Ecuador sufrió una dolorosa derrota como local ante Venezuela por 2-1, desatando una crisis que ha encendido la furia de la prensa nacional. Pese a comenzar ganando y a ser inicialmente favorito, la expulsión de Valencia marcó el giro fatal que permitió la remontada rival en un duelo lleno de polémicas y fallos defensivos.
La selección ecuatoriana, que partía como favorita, no pudo sostener la ventaja inicial. El partido tomó un rumbo inesperado desde el minuto 20, cuando el capitán Valencia fue expulsado por una dura falta, dejando a Ecuador con diez jugadores durante casi toda la segunda mitad. Este hecho fue decisivo y cambió el curso del encuentro.
Con un hombre menos, Ecuador comenzó a derrumbarse ante la presión física de Venezuela, que aprovechó la superioridad numérica para cambiar la dinámica del juego. Los cambios efectuados por el técnico argentino Fernando Batista surtieron efecto inmediato, mandando en el campo y marcando dos goles que sorprendieron a todos.
La prensa ecuatoriana no se guardó nada. Los críticos arremetieron contra el entrenador español y la falta de reacción de los jugadores. Se cuestionó duramente la dirección técnica y el manejo táctico, señalando la incapacidad de controlar el partido tras la expulsión y la insuficiencia en la defensa.

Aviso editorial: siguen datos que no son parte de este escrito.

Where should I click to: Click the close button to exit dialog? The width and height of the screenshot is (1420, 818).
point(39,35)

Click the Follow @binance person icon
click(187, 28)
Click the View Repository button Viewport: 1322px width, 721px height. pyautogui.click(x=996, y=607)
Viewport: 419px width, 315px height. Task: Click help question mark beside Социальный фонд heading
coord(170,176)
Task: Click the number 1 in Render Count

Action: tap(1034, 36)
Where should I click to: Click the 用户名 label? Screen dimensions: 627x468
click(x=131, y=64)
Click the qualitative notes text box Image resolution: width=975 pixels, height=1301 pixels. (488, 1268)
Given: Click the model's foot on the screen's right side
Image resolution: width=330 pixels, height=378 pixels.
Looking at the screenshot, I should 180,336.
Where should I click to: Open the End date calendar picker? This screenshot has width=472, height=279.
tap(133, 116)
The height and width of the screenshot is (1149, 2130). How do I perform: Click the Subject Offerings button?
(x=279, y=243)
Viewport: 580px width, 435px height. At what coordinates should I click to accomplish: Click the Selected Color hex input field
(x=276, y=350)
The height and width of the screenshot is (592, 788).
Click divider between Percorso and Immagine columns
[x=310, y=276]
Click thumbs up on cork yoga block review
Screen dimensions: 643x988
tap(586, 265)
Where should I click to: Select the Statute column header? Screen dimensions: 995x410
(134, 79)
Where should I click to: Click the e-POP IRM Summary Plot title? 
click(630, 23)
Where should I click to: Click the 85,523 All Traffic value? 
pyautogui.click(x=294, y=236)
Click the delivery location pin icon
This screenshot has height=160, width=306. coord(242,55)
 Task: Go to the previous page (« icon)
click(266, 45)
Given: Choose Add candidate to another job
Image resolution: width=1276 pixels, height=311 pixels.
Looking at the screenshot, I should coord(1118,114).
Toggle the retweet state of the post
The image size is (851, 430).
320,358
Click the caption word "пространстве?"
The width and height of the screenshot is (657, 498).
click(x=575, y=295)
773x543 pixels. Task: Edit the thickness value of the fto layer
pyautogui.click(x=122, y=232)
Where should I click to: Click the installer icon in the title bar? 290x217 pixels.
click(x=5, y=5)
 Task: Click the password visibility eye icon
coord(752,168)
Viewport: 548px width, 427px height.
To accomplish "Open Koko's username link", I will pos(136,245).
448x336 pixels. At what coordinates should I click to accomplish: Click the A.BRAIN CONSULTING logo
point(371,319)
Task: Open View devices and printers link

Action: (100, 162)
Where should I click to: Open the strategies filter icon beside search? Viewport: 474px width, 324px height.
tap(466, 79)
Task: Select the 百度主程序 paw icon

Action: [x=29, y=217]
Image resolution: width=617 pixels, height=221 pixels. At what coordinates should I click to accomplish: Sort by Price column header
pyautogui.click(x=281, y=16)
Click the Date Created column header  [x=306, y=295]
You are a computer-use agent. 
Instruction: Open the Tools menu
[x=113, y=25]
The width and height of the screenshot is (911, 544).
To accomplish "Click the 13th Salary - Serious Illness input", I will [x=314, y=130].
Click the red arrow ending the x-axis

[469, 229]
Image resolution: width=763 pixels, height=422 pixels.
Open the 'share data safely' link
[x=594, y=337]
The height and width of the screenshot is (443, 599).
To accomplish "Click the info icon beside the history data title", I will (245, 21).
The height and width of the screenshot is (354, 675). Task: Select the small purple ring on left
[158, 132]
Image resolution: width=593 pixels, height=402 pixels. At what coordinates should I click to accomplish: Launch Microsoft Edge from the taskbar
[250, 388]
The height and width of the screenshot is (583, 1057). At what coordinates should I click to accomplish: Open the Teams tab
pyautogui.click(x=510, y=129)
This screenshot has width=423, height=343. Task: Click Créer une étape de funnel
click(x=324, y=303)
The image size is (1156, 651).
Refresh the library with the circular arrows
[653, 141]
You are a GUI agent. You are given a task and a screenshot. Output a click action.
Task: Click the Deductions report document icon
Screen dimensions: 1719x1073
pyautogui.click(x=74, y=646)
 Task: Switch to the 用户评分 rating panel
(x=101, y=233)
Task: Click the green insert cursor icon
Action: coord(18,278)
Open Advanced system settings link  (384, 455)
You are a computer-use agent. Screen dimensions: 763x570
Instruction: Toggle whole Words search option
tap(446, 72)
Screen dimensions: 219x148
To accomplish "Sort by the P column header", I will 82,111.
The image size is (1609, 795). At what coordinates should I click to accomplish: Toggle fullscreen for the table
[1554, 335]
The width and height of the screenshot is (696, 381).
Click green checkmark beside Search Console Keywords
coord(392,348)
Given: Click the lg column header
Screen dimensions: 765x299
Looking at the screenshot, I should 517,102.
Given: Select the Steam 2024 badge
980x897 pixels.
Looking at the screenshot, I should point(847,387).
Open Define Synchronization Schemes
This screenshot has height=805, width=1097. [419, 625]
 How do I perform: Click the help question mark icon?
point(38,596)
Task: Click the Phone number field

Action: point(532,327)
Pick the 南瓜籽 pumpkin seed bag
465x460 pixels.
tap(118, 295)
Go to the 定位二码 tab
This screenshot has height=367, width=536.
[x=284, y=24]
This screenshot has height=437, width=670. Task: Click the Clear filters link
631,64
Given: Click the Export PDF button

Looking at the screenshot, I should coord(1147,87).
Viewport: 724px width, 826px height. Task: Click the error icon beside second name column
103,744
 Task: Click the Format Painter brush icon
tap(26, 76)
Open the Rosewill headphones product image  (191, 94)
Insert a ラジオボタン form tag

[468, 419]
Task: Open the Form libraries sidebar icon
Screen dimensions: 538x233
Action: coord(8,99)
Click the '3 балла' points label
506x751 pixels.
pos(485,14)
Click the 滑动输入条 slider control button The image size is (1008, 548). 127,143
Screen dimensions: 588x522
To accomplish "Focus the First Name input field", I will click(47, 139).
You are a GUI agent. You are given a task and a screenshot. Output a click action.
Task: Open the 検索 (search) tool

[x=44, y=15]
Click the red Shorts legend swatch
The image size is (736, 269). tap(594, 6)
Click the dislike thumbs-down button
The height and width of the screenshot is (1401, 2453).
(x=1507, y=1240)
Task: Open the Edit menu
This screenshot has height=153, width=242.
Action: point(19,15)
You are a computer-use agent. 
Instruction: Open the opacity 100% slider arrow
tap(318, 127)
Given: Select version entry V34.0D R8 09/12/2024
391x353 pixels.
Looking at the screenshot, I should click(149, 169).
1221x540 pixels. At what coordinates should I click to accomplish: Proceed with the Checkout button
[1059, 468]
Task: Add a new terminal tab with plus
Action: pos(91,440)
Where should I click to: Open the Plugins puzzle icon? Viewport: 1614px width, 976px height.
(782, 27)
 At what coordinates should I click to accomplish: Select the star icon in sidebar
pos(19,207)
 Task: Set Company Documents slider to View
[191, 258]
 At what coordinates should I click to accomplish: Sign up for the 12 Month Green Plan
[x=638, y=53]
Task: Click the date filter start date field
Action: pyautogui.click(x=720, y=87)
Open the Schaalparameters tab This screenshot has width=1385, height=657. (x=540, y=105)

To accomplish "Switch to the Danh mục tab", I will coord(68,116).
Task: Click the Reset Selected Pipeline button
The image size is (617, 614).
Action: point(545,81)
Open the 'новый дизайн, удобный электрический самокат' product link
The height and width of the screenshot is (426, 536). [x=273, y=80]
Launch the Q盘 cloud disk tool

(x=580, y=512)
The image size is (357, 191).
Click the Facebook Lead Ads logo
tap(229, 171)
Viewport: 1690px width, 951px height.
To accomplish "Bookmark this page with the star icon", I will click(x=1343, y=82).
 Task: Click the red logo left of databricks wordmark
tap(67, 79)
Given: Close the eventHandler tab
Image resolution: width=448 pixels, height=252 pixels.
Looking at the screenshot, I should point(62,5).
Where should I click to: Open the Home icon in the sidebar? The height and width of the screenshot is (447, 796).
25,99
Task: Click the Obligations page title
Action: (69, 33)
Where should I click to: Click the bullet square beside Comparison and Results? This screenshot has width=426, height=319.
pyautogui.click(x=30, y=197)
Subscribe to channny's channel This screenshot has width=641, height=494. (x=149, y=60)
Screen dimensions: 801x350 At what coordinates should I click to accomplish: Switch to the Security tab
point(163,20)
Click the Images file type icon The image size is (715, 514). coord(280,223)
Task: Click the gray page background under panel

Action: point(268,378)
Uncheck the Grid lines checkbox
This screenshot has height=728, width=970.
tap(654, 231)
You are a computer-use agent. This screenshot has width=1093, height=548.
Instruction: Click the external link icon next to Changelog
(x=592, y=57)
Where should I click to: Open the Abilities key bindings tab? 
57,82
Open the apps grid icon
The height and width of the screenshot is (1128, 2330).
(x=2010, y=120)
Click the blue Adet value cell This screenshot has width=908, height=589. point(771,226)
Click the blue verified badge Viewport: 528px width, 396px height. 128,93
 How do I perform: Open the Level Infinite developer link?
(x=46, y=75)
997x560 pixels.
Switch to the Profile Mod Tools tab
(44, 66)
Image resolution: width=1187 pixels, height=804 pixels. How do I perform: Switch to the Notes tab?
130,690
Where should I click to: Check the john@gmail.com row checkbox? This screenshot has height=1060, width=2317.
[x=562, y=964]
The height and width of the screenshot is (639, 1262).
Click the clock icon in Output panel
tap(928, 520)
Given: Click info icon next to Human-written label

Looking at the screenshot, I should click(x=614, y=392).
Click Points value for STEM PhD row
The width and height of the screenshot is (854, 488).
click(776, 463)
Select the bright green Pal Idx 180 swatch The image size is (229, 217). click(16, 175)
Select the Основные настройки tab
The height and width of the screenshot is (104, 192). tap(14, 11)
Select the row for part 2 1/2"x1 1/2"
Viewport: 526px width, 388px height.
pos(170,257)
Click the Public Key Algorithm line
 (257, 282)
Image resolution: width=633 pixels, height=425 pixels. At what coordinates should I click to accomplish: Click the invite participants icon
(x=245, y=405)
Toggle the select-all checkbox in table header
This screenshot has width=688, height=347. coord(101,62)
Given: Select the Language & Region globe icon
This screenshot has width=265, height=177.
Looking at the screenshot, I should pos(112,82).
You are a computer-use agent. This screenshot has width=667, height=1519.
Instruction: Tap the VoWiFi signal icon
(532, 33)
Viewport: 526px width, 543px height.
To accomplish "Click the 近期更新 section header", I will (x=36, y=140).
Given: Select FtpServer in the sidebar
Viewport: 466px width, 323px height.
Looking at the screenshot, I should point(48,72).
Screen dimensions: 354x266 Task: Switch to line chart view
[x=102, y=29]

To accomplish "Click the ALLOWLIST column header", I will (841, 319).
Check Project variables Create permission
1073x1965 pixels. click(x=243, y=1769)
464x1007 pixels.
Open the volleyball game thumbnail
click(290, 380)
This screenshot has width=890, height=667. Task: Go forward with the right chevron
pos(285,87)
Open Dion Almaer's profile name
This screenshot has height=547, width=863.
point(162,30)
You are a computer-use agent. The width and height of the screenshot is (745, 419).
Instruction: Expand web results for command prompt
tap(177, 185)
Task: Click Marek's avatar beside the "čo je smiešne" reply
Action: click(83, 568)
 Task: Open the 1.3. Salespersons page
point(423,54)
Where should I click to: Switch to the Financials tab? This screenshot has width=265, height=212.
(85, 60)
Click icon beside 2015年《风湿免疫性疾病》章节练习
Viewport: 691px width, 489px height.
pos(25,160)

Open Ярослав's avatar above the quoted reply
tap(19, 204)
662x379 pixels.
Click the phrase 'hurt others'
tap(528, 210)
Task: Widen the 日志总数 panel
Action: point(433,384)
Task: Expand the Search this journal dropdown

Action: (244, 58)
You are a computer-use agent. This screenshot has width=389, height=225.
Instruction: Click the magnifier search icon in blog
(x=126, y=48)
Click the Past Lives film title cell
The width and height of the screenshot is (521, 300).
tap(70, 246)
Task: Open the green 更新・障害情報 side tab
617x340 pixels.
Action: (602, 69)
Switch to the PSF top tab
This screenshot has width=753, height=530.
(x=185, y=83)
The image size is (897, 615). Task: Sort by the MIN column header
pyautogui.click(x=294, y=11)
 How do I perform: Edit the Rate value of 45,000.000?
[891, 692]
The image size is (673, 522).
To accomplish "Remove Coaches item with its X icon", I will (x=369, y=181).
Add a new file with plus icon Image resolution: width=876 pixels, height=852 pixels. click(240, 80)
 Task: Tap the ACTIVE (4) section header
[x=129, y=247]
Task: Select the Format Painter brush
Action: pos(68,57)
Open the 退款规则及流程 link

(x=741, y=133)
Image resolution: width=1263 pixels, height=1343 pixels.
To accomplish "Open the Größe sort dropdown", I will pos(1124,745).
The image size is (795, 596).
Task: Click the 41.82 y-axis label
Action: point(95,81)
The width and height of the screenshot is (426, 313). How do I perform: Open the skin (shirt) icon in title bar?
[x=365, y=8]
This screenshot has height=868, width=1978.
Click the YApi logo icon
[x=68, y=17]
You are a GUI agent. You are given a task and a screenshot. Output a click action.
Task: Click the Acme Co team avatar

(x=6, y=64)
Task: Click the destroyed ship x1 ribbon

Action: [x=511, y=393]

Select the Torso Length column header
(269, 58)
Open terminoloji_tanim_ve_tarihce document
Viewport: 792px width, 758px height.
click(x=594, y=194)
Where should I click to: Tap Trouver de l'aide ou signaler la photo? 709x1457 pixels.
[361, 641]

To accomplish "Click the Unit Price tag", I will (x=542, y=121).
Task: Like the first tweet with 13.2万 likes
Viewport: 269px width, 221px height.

Los goles venezolanos fueron un golpe duro para Ecuador. Primero, una salida inocente por la izquierda permitió un rápido lateral que derivó en el empate. Después, un error en la defensa central dejó un cabezazo fácil para Rondón que terminó sellando la victoria visitante y desatando la frustración en el banquillo tricolor.
En el ataque, Ecuador mostró grandes dificultades. La figura de Moisés Caicedo fue opacada, mientras que otros jugadores ofensivos como Preciado y Kendry Páez no lograron convertir las oportunidades. Este doble mal desempeño en ofensiva y defensiva condenó al equipo en un partido clave para sus aspiraciones en la tabla.
Las reacciones fueron inmediatas y contundentes. La expulsión de Valencia fue considerada justa pero devastadora por la prensa, quien destacó la falta de recursos para suplir la ausencia del capitán. Esta roja había dejado al equipo sin liderazgo y obligó a un replanteo que nunca llegó a buen puerto.
Los cambios tácticos del técnico Batista parecieron erráticos desde el momento que decidió colocar a Franco por la izquierda, un movimiento que desordenó aún más el medio campo ecuatoriano. La defensa también lució desconcentrada, permitiendo que el rival manejara el balón con facilidad y generara peligro constante.
El partido se jugó bajo un calor intenso que afectó a ambos equipos, pero especialmente a Ecuador, que tuvo que sostenerse con diez jugadores más de 70 minutos. Esta situación física y mental pesó y fue evidente en los errores que convirtieron la ventaja inicial en derrota amarga y en una crisis abierta para el cuerpo técnico.
La selección venezolana, lejos de amilanarse, mostró un carácter sólido y una estrategia eficaz. La precisión en los cambios realizados por Batista fue clave: la entrada de Cadis y Bello cambió la dinámica ofensiva, y ambos jugadores marcaron para darle vuelta al marcador, dando una lección táctica en la segunda mitad.
Mientras la parcialidad ecuatoriana lamenta la caída, el ambiente en torno a la selección se torna cada vez más tenso. Se cuestionan las prioridades, la gestión de los recursos humanos y la preparación física y mental del equipo, aspectos que se espera sean analizados con urgencia por la Federación para evitar más tropiezos.
En resumen, Ecuador dejó escapar una oportunidad valiosa de avanzar en la clasificación, pagando caro la expulsión de un jugador clave y una estrategia cuestionada. La derrota ante Venezuela no solo afecta la tabla, sino también consolida dudas sobre el presente y futuro del equipo dirigido por el técnico español.
La prensa y la afición exigen respuestas rápidas y cambios urgentes. El malestar crece y el tiempo apremia para revertir el rumbo de una selección que parecía tener todo controlado y terminó siendo víctima de sus propios errores y de una reacción contundente y organizada de un rival que sorprendió a todos.
Queda claro que esta derrota será un punto de inflexión tanto para jugadores como para cuerpo técnico. La presión aumenta y la paciencia se agota. Ecuador necesita una reacción inmediata para mantenerse en la pelea, redefinir estrategias y recuperar la confianza perdida en un partido que pasará a la historia por su dramática remontada.
El futbol ecuatoriano hoy vive una jornada amarga. La jornada que comenzó con esperanza y dominación, terminó en desesperanza y crítica. El sueño se aleja y la exigencia se multiplica para todos los involucrados. El reto es mayúsculo y el camino, a partir de ahora, más complejo que nunca en esta eliminatoria vital.